Querying Data in Riak TS

Now that you have created a Riak TS table and written data to it, you can query your data.

Basic Querying

When querying your data via fields, there are three categories of fields, each with a different set of rules for valid queries.

Timestamp in the primary key

The timestamp in the primary key is an integer (in milliseconds) that must be compared either as a fully-enclosed range or as an exact match.

  • Valid: time > 1449864277000 and time < 1449864290000
  • Invalid: time > 1449864277000
  • Invalid: time > 1449864277000 or time < 1449864290000

Other fields in the primary key

The other two fields in the primary key must be compared using strict equality against literal values.
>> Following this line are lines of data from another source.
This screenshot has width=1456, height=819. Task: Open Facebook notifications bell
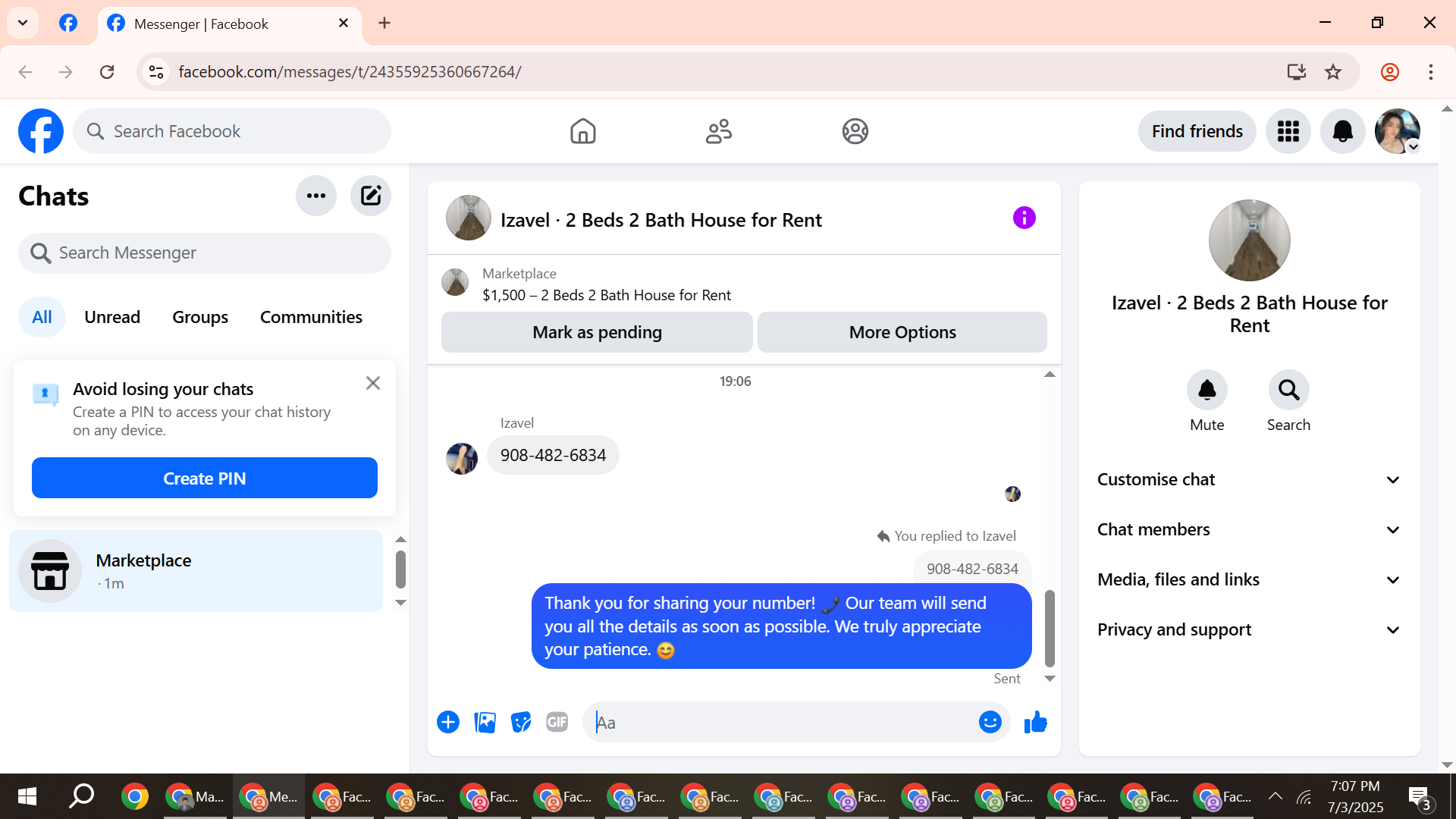[x=1342, y=131]
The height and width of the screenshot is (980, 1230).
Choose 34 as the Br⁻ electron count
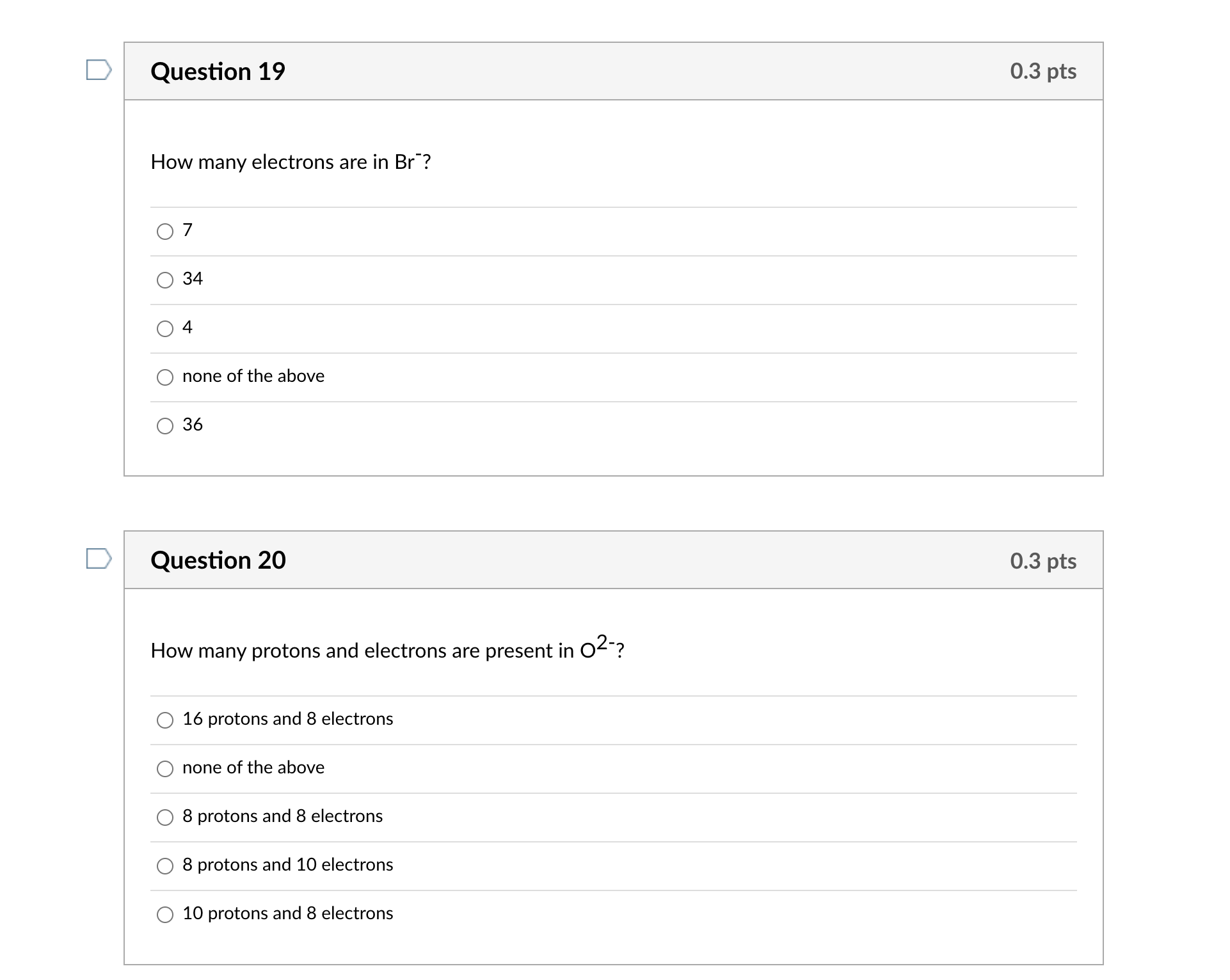[x=165, y=280]
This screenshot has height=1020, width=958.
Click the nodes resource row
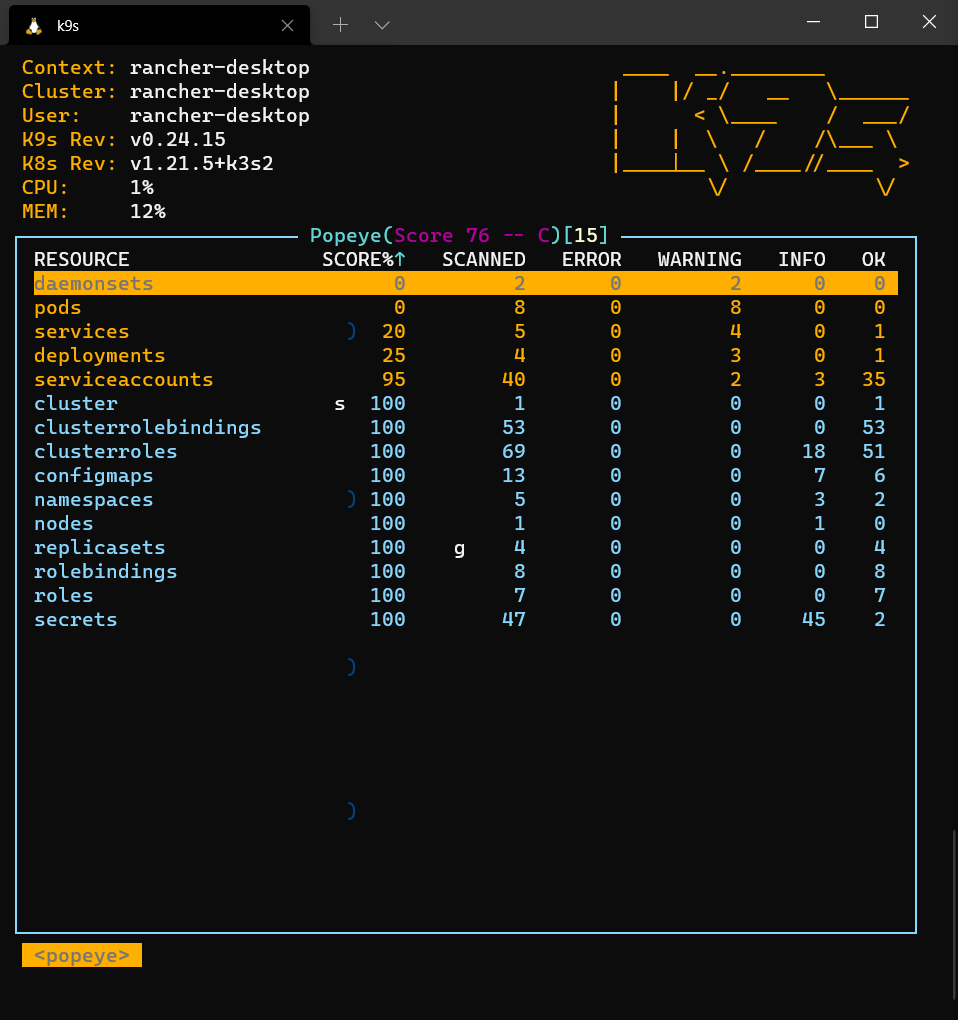pos(63,523)
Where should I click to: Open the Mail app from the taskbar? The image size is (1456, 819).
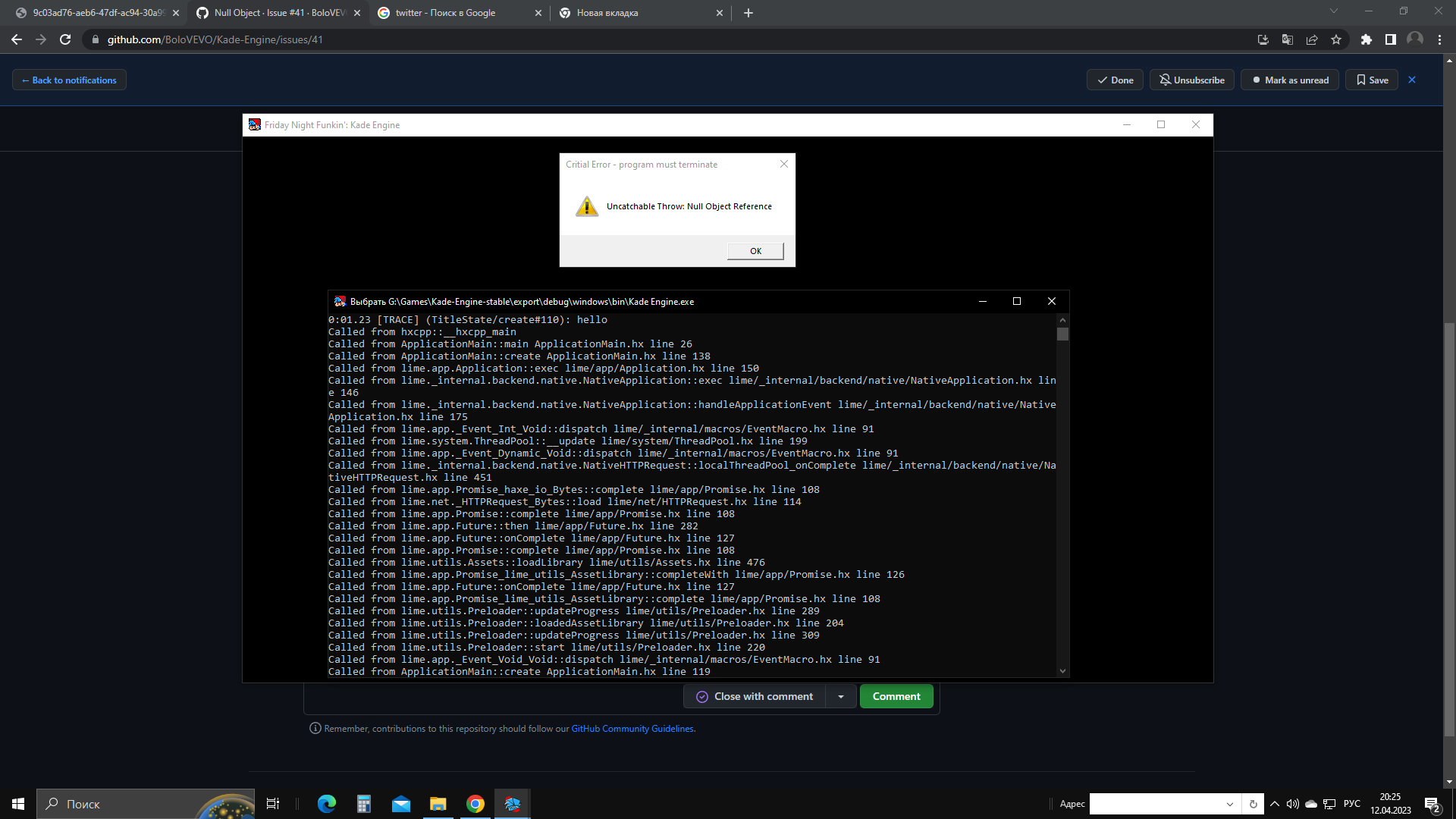pos(401,804)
No ranges are permitted, != must not be used, and or will not work.

  • Valid: country_code = 'uk'
  • Invalid: (country_code = 'uk' or country_code = 'de')
  • Invalid: country_code != 'se'
  • Invalid: temperature < 85.0

Fields not in the primary key

These fields may be queried with unbounded ranges, !=, and or comparisons.

General Guidelines

Before you begin querying, there are some guidelines to keep in mind.

  • Fields may not be compared against other fields in the query.
  • All elements of the compound primary key must be present.
  • When using or, you must surround the expression with parentheses or your query will return an error.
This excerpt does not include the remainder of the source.